Regulation of IFN‐α/β genes: evidence for a dual function of the transcription factor complex ISGF3 in the production and action of IFN‐α/β

Abstract

Background: Efficient production of interferons (IFNs) in virally infected cells is an essential aspect of the host defence. The transcription factor complex ISGF3 (IFN‐stimulated gene factor 3) was originally identified as a critical mediator of the IFN signal; it is formed upon IFN receptor (IFNR) stimulation and binds to ISREs (IFN‐stimulated response elements) to activate IFN‐inducible genes. It has recently been shown that the DNA binding component of ISGF3, p48 (ISGF3γ) also binds to virus‐inducible elements in the IFN‐α/β genes, suggesting a potential new role of p48 in IFN production.

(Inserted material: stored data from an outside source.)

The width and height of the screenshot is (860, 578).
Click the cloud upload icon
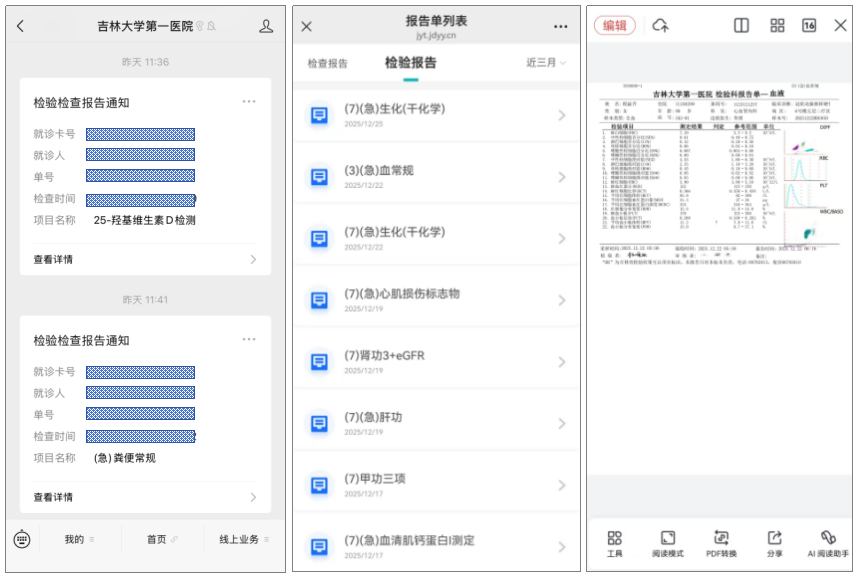pos(660,26)
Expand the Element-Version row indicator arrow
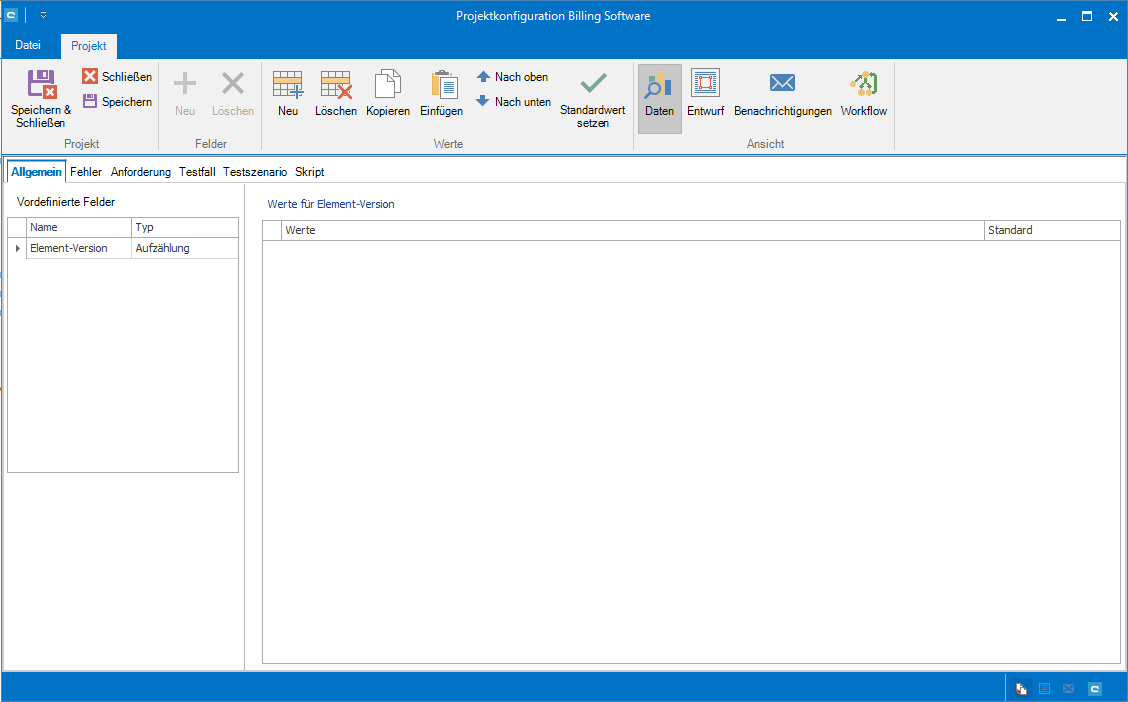Viewport: 1128px width, 702px height. pos(17,248)
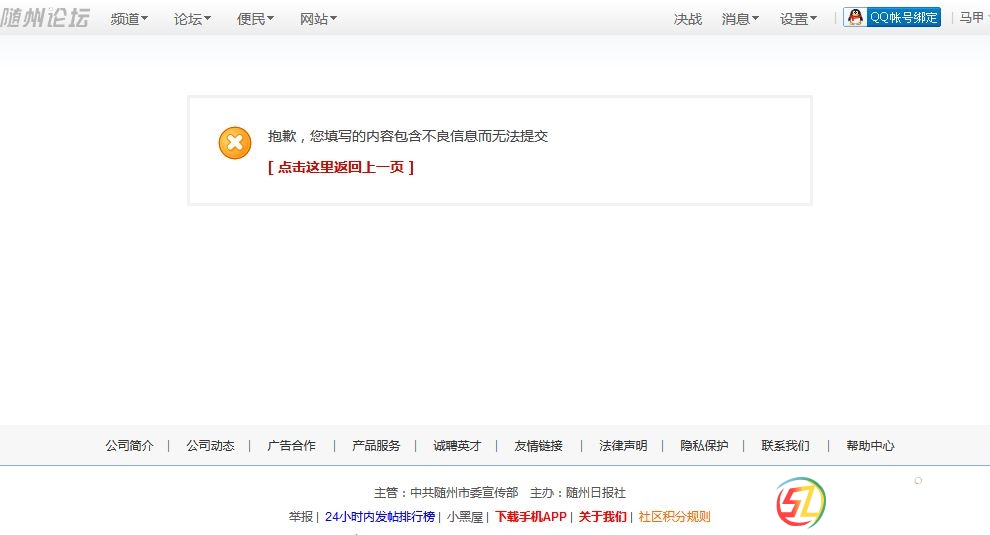The height and width of the screenshot is (535, 990).
Task: Open the 网站 dropdown menu
Action: pos(318,19)
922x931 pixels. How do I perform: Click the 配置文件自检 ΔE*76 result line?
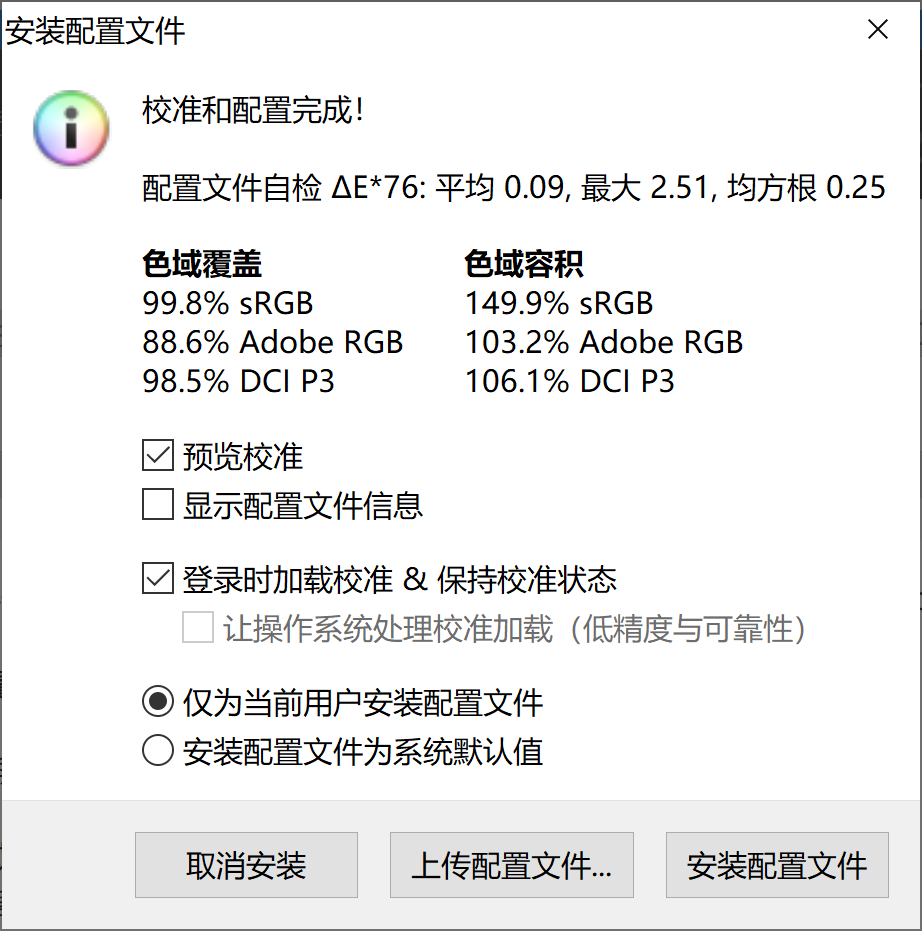tap(514, 188)
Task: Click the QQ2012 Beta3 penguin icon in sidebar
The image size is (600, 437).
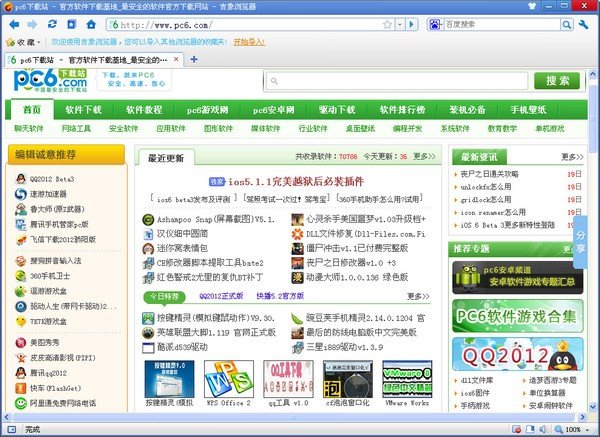Action: pyautogui.click(x=20, y=178)
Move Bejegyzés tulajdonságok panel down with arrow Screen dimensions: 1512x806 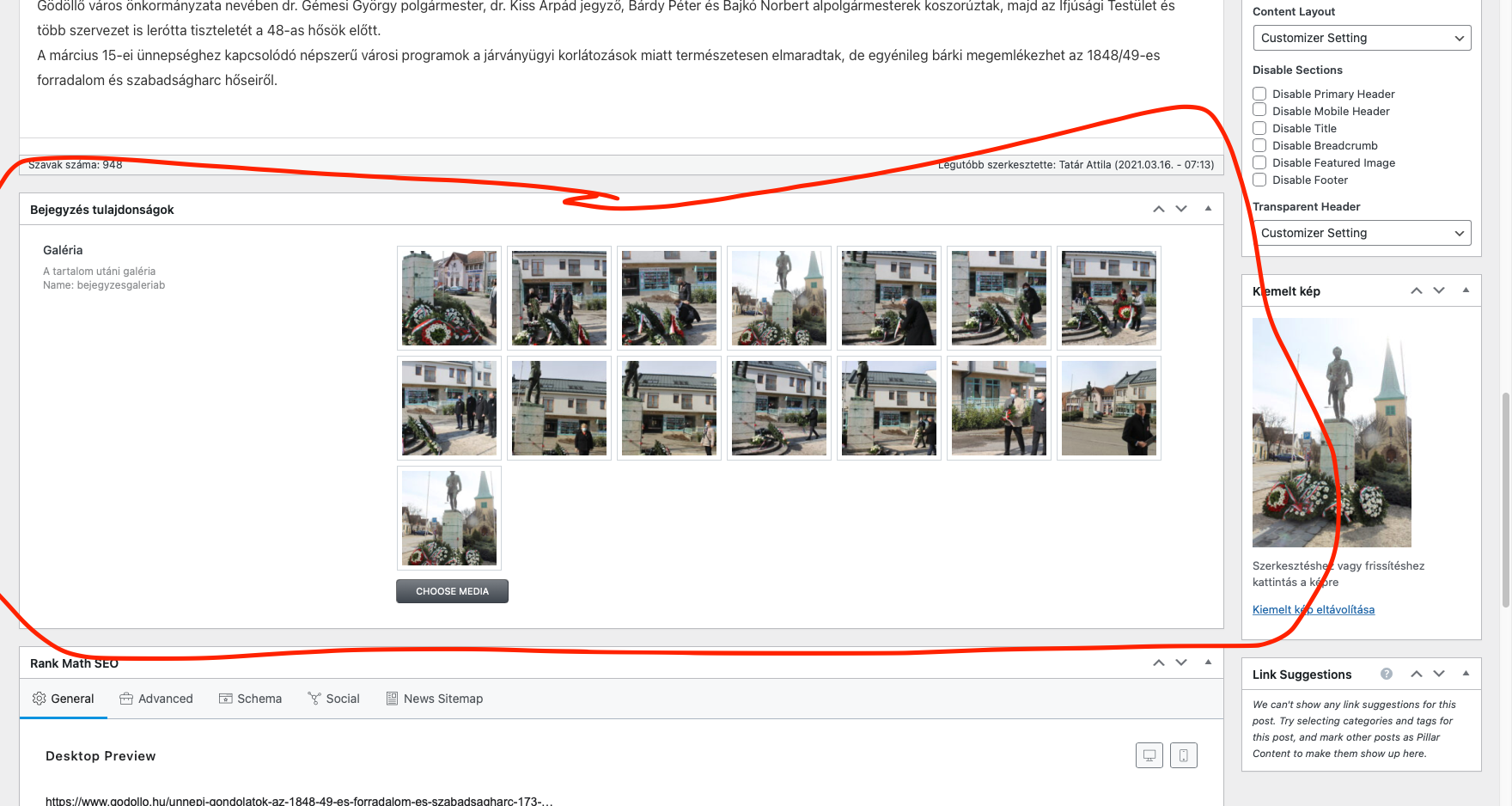[1181, 209]
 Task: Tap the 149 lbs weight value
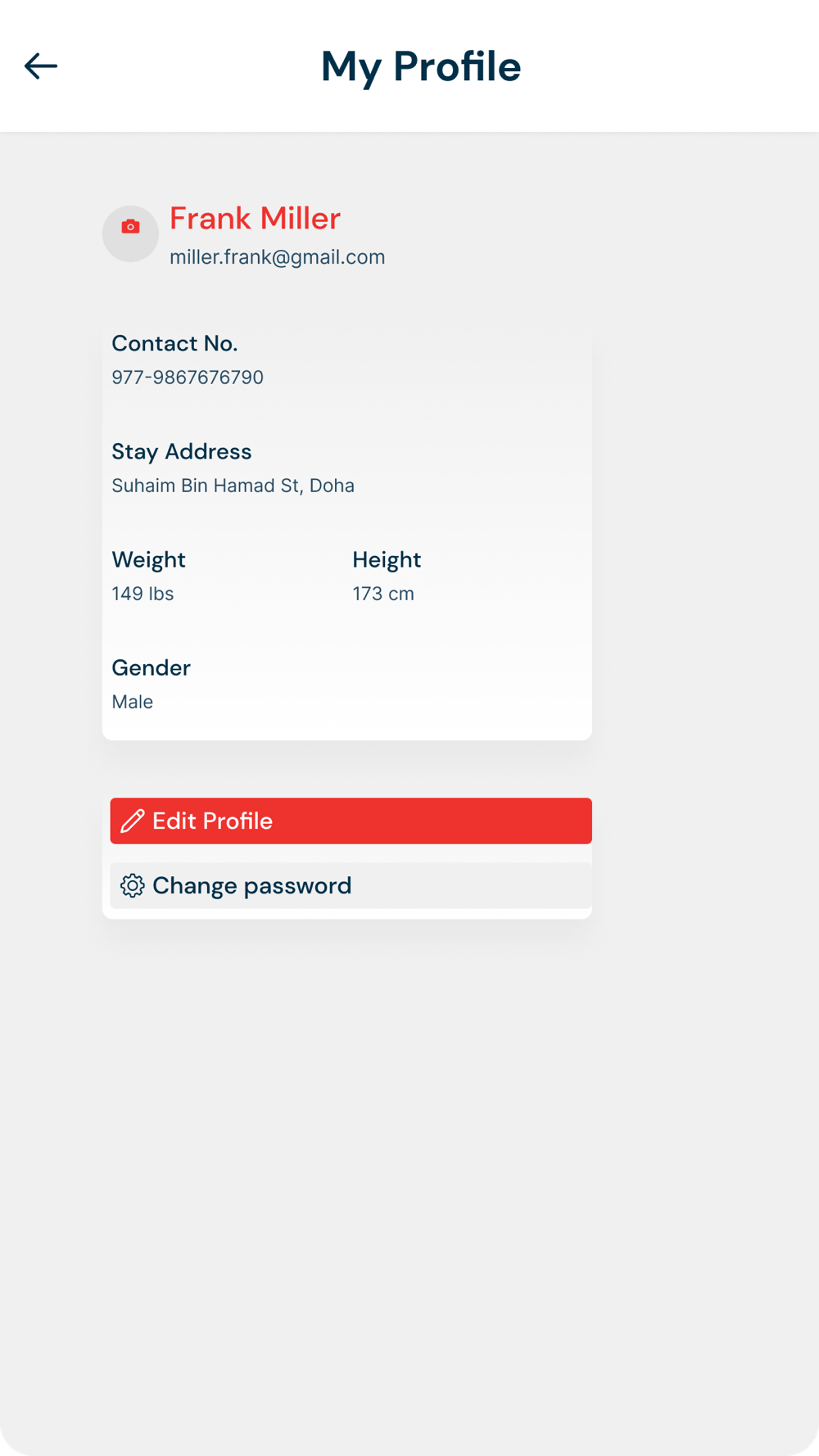143,594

Results: Primary cells from mice with a targeted disruption of the p48 gene show severe defects in virus‐induced IFN‐α/β gene expression. A similar defect was also observed in cells lacking type I IFNR or Stat1, further demonstrating the role of IFN signalling in the induction of these IFN genes. ISGF3 in fact binds to the virus‐inducible elements within the IFN‐α/β promoters. We also provide evidence showing that these elements are additionally controlled by an unidentified factor(s) which presumably triggers the primary phase of IFN gene induction. Conclusions: Our results demonstrate that the IFN signal transducing complex ISGF3 plays a crucial role in IFN production and suggest that ISGF3 may participate directly in the activation of IFN‐α/β promoters. This dual function of ISGF3 may insure the efficient operation of this cytokine system in the host defence.